Given problem
Please rewrite the records from the line containing "Task: Sort by 耗时 using the arrow icon" down to the line containing "Action: (x=194, y=827)", replacing "radio button" with "option button" and leaving everything else unchanged.

Material for this task
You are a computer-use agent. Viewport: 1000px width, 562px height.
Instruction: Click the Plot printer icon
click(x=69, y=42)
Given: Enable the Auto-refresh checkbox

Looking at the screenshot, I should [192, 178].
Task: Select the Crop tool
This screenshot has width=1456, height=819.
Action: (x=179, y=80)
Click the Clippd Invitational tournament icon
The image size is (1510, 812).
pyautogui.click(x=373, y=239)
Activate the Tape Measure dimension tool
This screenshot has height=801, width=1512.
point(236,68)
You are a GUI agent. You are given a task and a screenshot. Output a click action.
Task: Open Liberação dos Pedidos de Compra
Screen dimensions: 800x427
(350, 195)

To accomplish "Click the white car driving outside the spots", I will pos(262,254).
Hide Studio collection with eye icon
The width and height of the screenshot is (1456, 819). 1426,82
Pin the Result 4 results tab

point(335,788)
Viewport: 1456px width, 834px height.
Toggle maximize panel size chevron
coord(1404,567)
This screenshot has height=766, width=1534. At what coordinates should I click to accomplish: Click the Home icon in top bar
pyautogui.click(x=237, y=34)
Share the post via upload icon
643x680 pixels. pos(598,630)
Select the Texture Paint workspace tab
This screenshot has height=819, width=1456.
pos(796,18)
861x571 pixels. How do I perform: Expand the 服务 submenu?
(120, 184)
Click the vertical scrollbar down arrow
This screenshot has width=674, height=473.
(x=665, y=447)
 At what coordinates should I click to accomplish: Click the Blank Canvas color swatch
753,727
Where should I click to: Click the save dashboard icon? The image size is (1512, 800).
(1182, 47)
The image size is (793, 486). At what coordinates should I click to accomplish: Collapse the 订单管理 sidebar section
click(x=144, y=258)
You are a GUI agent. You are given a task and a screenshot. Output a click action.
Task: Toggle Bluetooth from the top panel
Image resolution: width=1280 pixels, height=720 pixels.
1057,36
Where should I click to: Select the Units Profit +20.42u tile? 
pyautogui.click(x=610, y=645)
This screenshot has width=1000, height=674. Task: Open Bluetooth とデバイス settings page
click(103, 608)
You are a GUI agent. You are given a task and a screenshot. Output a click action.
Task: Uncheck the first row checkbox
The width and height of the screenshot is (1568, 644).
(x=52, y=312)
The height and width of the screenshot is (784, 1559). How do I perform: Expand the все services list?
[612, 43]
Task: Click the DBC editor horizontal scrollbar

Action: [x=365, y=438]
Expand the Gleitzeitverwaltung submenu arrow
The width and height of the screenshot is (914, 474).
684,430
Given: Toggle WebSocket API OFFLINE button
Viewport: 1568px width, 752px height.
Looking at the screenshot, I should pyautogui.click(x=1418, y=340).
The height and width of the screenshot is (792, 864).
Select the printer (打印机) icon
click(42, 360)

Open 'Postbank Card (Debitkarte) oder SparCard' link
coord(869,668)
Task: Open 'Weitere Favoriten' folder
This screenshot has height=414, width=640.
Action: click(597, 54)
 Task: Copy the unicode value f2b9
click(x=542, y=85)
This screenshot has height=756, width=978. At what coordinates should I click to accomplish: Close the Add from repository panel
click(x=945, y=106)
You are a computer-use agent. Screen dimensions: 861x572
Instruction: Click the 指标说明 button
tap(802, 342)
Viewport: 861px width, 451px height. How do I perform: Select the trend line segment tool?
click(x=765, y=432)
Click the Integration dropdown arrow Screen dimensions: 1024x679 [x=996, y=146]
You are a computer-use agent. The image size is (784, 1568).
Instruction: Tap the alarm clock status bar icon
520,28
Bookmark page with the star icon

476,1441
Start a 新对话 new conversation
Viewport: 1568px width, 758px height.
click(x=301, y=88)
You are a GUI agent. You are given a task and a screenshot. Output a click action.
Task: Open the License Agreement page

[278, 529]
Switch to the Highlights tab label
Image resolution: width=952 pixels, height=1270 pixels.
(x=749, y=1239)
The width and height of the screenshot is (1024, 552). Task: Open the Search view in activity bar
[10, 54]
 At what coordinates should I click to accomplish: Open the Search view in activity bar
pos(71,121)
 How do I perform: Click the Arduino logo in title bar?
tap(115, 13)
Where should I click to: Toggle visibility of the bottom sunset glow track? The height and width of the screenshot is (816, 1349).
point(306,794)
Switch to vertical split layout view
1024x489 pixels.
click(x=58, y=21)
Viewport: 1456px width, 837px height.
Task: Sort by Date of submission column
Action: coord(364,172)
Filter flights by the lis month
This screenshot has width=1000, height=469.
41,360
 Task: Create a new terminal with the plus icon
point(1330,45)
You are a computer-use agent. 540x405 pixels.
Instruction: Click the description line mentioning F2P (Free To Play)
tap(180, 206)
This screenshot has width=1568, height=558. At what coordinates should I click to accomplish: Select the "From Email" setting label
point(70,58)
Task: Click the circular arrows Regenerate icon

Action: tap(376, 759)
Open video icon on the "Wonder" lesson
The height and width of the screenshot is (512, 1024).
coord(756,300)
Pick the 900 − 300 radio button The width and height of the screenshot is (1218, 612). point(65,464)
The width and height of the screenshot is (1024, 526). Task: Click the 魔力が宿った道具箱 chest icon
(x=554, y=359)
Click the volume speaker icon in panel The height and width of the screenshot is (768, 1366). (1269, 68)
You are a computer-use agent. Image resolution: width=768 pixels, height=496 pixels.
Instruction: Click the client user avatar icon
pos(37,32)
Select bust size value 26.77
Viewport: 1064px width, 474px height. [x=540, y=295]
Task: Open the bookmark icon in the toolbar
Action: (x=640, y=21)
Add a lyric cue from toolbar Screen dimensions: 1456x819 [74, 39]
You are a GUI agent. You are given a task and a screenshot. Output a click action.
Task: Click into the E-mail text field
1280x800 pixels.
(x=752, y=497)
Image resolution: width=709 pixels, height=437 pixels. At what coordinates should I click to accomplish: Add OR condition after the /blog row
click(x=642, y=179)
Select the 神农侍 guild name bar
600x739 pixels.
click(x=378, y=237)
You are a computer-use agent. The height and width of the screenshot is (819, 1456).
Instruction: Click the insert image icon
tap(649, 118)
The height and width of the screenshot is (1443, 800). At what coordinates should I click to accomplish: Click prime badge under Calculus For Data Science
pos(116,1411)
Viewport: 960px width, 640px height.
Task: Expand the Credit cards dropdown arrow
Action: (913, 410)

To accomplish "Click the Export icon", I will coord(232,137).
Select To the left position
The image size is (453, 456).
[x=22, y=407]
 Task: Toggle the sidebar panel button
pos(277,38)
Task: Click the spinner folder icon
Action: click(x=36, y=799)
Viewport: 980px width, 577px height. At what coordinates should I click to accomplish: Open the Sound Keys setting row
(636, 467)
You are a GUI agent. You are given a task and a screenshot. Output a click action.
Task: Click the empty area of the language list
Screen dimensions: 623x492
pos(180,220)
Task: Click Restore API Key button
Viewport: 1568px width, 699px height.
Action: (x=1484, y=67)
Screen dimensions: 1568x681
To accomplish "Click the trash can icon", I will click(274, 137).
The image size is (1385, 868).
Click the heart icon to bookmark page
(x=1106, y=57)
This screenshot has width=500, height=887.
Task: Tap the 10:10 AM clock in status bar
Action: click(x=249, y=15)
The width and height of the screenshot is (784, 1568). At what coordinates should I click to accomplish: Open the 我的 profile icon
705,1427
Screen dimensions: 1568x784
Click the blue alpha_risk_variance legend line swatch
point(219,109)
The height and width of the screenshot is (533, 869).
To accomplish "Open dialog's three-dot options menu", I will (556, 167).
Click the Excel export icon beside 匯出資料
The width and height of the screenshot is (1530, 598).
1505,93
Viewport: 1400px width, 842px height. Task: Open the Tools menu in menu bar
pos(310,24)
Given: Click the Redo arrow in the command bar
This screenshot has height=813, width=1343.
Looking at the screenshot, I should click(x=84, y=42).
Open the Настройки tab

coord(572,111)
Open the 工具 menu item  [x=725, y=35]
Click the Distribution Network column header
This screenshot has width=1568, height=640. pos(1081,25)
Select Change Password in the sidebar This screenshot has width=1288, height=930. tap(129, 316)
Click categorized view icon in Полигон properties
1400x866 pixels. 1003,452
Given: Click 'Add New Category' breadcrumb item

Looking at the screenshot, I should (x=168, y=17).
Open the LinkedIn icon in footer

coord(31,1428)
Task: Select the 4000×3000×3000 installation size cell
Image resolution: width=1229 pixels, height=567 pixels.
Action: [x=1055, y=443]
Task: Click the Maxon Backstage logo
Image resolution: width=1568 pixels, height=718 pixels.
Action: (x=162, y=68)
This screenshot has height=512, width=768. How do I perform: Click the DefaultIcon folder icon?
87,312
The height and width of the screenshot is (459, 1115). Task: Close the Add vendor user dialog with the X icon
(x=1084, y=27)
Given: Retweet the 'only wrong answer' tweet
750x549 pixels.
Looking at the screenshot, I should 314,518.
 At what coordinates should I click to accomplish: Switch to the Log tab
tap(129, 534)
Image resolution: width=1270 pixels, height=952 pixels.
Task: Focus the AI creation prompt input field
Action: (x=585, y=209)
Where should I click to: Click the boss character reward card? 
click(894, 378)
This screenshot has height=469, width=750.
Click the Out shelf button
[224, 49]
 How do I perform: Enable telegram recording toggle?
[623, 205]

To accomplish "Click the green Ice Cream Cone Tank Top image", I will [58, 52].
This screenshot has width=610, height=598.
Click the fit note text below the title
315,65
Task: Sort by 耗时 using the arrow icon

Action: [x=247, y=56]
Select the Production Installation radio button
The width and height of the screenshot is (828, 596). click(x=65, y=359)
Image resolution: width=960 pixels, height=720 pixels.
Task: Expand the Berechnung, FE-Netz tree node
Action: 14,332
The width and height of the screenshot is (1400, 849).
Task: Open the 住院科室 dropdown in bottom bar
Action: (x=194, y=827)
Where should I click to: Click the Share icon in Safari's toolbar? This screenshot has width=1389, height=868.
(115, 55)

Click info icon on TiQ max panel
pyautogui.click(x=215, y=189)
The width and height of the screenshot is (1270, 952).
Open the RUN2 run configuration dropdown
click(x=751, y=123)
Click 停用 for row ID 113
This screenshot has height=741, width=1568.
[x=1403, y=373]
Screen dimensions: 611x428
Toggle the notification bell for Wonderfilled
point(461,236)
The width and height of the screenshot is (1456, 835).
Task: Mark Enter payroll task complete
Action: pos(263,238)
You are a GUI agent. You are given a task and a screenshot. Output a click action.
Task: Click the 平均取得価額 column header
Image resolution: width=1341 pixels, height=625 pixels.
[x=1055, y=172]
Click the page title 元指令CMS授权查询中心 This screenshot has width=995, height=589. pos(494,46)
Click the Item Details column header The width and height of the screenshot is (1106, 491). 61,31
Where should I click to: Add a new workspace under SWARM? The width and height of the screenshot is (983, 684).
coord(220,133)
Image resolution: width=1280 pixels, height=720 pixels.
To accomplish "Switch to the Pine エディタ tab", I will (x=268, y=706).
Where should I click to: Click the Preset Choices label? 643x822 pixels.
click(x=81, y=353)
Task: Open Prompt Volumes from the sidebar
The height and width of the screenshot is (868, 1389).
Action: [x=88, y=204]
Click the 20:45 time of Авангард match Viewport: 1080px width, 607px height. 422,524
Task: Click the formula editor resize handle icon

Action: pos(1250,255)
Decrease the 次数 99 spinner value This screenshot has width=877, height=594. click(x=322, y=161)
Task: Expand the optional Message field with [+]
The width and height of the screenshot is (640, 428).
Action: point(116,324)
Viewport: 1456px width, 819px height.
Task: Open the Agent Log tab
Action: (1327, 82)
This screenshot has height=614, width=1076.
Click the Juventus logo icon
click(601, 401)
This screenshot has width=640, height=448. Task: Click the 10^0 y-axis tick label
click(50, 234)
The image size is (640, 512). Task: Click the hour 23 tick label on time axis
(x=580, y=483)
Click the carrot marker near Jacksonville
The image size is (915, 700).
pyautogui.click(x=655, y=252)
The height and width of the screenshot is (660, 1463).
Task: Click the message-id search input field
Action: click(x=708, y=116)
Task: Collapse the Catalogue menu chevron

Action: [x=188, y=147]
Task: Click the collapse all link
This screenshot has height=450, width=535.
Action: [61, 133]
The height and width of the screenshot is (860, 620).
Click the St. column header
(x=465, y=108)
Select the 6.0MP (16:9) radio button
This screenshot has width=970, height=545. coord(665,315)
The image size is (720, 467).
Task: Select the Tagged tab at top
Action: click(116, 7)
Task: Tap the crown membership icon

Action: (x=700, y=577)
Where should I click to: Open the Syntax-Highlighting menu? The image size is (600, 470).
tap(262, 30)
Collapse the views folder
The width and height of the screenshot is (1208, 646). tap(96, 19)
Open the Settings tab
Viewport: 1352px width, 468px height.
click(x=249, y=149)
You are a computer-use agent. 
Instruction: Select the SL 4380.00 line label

Reply to the exercise
Task: Sort by 耗时 using the arrow icon

Action: [x=247, y=56]
Select the Production Installation option button
The width and height of the screenshot is (828, 596). click(x=65, y=359)
Image resolution: width=960 pixels, height=720 pixels.
Task: Expand the Berechnung, FE-Netz tree node
Action: 14,332
The width and height of the screenshot is (1400, 849).
Task: Open the 住院科室 dropdown in bottom bar
Action: (x=194, y=827)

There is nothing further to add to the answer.